1) Write a haiku on the following subject: Your first day of high school.
The form involves a total of 17 syllables in a verse of three lines that has the structure 5-7-5.
2) Write about something that involved a significant change in size (of whatever), that was significant to your life.
This week’s prompt was based upon a workshop by our sister writer’s group in neighboring Hillsboro, Conversations With Writers. Their most recent workshop featured Maggie Chula, author of Living In The Moment: A Haiku Life and current president of the Tanka Society of America, a haiku association. She spoke about how to capture a moment, mostly in nature or using nature, to tell a story without describing the emotions. Called objective haiku, as opposed to directive haiku that describes emotions, the descriptions emote without the author telling you how to feel.
Another key to writing haiku this way is to have a surprise twist or ending.
Examples of her work included:
Welcomes me home
The prowling cat
Smell of Narcissus
My 13th Spring
And mother’s tumor
Sento Palace burnt
Again and again
Our prompt inspired by her workshop was to not write in traditional and formal haiku as most of us are not trained to do so, but to use the haiku examples above to emulate haiku.
The prompt was to write haiku style in 3 lines beginning with the line Pebbles clatter.
During the Writers in the Grove Monday workshop working on objective haiku, one of our members came up with the following haiku, beautiful but too wordy, which led to an amazing lesson in editing and the many variations that maybe found when multiple creative people tackle the same subject.
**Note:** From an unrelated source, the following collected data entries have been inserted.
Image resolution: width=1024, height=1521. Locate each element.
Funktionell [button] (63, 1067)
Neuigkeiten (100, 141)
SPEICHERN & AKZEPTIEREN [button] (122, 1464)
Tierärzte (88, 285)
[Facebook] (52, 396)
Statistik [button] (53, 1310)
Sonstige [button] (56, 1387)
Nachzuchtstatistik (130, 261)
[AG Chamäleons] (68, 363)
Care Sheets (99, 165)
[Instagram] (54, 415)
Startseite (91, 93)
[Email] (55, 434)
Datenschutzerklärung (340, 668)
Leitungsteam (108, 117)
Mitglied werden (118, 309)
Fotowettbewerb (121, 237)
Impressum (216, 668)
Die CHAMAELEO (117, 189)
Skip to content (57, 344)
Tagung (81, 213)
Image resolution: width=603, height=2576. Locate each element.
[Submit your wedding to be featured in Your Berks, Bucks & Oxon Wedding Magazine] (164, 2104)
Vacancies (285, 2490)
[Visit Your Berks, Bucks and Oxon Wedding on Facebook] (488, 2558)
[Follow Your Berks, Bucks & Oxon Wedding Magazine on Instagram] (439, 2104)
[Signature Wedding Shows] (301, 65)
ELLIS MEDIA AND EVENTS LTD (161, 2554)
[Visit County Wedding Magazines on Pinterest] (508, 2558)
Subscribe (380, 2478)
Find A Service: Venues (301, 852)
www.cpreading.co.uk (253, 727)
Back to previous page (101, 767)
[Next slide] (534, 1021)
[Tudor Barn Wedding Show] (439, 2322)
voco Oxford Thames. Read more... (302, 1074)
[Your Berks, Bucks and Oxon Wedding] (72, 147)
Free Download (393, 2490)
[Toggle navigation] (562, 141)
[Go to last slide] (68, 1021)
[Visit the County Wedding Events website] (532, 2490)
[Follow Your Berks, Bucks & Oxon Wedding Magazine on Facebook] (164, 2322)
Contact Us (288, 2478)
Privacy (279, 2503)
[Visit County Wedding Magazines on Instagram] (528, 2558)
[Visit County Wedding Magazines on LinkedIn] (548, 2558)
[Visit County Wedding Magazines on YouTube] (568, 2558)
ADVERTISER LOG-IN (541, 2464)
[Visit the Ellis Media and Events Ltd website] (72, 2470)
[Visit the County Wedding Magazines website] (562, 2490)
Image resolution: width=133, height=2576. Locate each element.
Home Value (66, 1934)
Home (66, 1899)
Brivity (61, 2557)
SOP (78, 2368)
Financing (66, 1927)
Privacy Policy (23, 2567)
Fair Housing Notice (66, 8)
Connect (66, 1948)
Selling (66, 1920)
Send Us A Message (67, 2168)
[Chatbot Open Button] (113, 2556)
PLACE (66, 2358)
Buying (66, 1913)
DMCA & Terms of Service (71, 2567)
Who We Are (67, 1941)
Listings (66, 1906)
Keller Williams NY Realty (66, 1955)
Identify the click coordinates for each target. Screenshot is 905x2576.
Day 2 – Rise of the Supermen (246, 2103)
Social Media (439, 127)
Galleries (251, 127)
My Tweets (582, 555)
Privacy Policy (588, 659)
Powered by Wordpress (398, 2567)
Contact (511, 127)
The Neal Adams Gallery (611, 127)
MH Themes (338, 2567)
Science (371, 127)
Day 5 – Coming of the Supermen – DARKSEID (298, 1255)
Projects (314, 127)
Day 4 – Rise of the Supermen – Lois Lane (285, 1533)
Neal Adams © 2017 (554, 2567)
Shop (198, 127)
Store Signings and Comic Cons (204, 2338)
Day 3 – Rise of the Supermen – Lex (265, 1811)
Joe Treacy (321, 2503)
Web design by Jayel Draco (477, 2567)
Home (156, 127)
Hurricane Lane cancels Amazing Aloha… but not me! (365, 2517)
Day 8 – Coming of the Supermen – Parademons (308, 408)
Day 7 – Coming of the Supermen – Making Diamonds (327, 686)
We’ve decided to share our member’s original work, which she has since edited, as an additional prompt this week to inspire you to work from her original concept and see where it takes you. If you would like to share your version, please share it in the comments below.
Pebbles clatter harshly
Noise provokes my attention toward the outer door
Unnerved to discover what is behind
The goal of the prompt is to edit the above to three lines with the least amount of words to convey the powerful emotion and imagery. How few words can you use? You are welcome to change the words but attempt to keep the intent of the original.